■ Текстовый фрагмент
Нельзя не похвалить такт Владимира Мотыля, заказавшего Окуджаве две песни, но оставившего в картине одну (хотя в титрах так и сказано – «тексты песен»): вторая, «Веселая кавалергардская», никогда не печаталась. Окуджава ее прочел со сцены единожды, на концерте 1981 года – воспроизводим текст по этой расшифровке:

На Галерной ночью скверной

Было множество питья,

Но по азбуке примерной

В караул был послан я.

Пики, шпаги, алебарды…

Дурачье кавалергарды!

На Галерной пьют вино,

А в душе моей темно.

На Садовой ночью новой

Вистовали, как назло,

Бал держал гусар бедовый,

И семеновцу везло.

А в руках кавалергарда

Дурака сваляла карта:

На Садовой туз бубен,

Проигравший – выйди вон.

А на Пряжке за промашки

Был судьбой я отогрет

И всю ночь играл в канашки

С Аделиной тет-а-тет.

Сколько надобно азарта

Ублажить кавалергарда!

Она гордой не была,

Попросил – и все дела.

Я бы рад с врагом сразиться

И погибнуть в том бою,

Кабы знать, что та девица

Будет ждать меня в раю.

Что там шпаги, алебарды…

Молодцы кавалергарды!

Как дела у вас в полку?

А у нас мерси боку.

Стилизация прелестна и точна, спору нет, – но с «Романсом кавалергарда» ее не сравнишь. Может, она и добавила бы некий штрих к характеру Анненкова, но утяжелила бы картину.

■ Исходные данные
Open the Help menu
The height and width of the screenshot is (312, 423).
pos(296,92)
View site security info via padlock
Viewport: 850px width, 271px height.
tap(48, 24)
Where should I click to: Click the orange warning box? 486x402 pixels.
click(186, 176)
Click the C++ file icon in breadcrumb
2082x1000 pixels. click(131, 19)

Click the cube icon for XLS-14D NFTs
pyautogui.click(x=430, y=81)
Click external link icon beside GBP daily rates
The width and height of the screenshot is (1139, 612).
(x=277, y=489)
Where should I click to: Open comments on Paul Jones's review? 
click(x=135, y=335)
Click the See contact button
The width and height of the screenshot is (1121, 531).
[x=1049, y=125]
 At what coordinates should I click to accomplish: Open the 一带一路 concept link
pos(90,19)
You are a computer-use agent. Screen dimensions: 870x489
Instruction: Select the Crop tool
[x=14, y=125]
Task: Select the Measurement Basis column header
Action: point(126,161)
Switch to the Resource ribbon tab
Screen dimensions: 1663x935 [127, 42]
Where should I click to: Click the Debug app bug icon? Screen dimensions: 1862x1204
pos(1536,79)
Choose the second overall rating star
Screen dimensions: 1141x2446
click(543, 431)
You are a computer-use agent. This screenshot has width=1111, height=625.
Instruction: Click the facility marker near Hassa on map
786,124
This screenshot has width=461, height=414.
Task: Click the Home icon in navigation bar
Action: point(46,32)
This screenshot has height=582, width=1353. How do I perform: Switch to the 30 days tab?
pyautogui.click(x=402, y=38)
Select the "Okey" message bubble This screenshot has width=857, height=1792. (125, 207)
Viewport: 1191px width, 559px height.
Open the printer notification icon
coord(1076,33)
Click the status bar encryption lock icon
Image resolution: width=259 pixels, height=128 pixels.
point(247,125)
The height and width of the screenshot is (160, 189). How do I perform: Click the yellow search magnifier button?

■ Цель упражнения
Сколько раз, согласно фрагменту о песнях Окуджавы для картины Мотыля, Окуджава прочел со сцены «Веселую кавалергардскую» и когда это было? Материал взят из другого источника.

■ Полное решение
Один раз, на концерте 1981 года.